• [SELECTED PASSAGE]:
Chandler Riggs was 10 years old when TV viewers met him as Carl Grimes on “The Walking Dead” — an award-winning role he played for seven years before Carl, already minus an eye, was killed off halfway through Season 8.
Riggs is back in prime time on Season 2 of “A Million Little Things” (9 p.m. Thursday) as the enigmatic Patrick “P.J” Nelson — convinced he’s the biological son of series ghost Jon Dixon (Ron Livingston), whose suicide in the series opener is the thematic motif around which ABC’s drama is framed.
“The interesting part about being on ‘A Million Little Things’ is, now that I’m 20, the cast and crew don’t see me as ‘the kid on the set,’ ” says Riggs. “When I was on ‘The Walking Dead’ I was always seen as the kid and everyone else was in their 30s and couldn’t just hang out with a 14-year-old. That would’ve been kind of weird.
“In Canada [‘AMLT’ is filmed in Vancouver] I can go out for some drinks with my castmates and just be an adult” he says. “I’m getting to work with so many professionals that don’t see me as just ‘the kid on the set’ and that’s really cool.” Several of his “AMLT” castmates are around Riggs’ age, including 16-year-old Lizzie Greene (Sophie). “I’ve never worked with people my age and Lizzie is pretty much like a 25-year-old in a kid’s body,” he says.
Riggs didn’t watch Season 1 of “A Million Little Things” and says he was totally in the dark when he was called in to audition for the role of P.J.
“I was given absolutely no information about the character, only that he was in his early-to-mid 20s, had a troubled past and finds a script in the hospital,” he says. “My audition scene was the scene in the hospital with [co-star] Romany [Malco, who plays Rome Howard]. Maybe [P.J.] was in the hospital because his dad was in a car accident? I had no idea.”

• [DATASET EXCERPT]:
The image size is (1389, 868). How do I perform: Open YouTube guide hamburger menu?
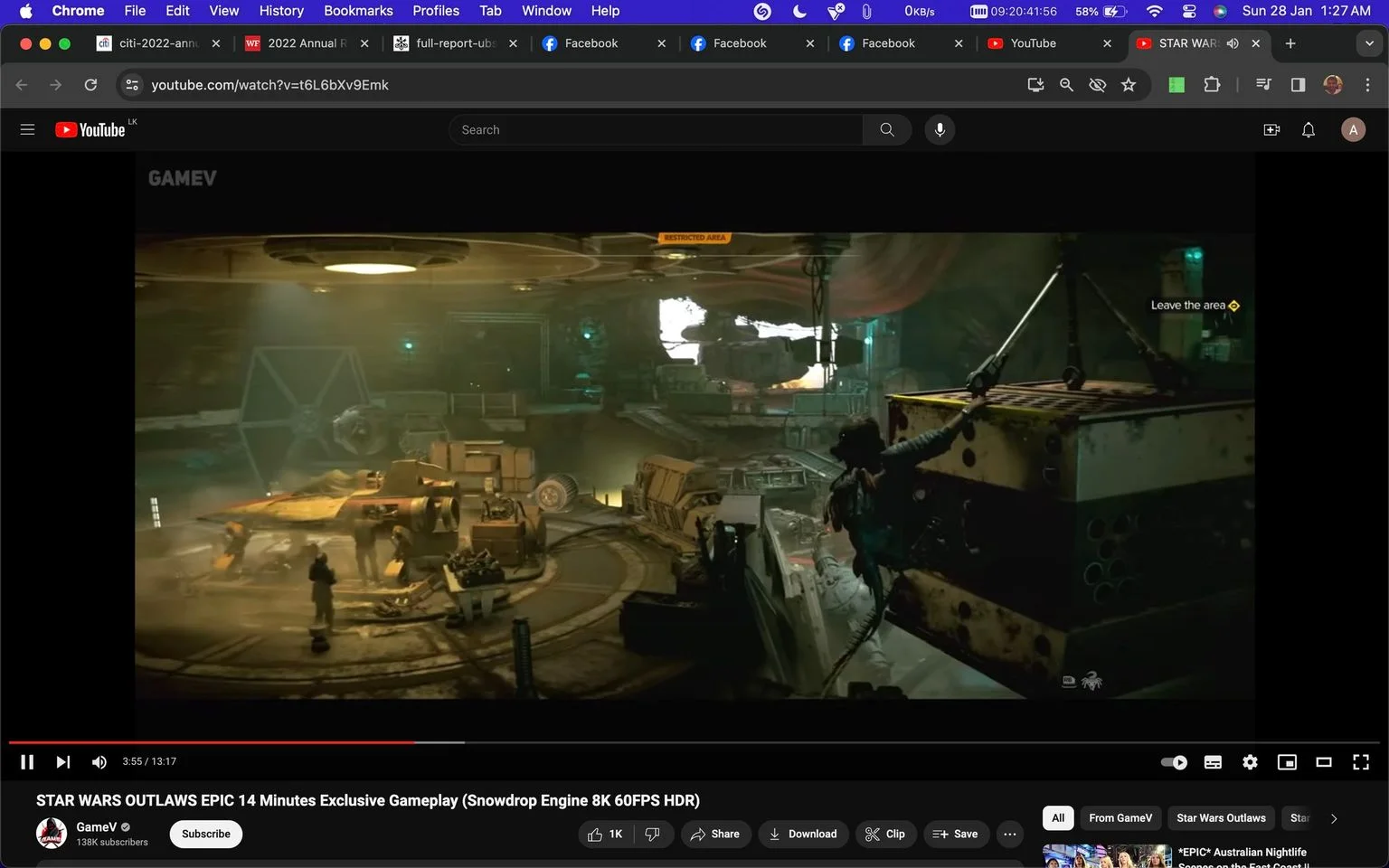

• [ASSIGNMENT]:
Answer these about the article on Chandler Riggs:
1. How old was Riggs when TV viewers met him as Carl Grimes?
2. In what city is "A Million Little Things" filmed?
3. Which character does Lizzie Greene play?

• [ANSWER SECTION]:
1. 10 years old
2. Vancouver
3. Sophie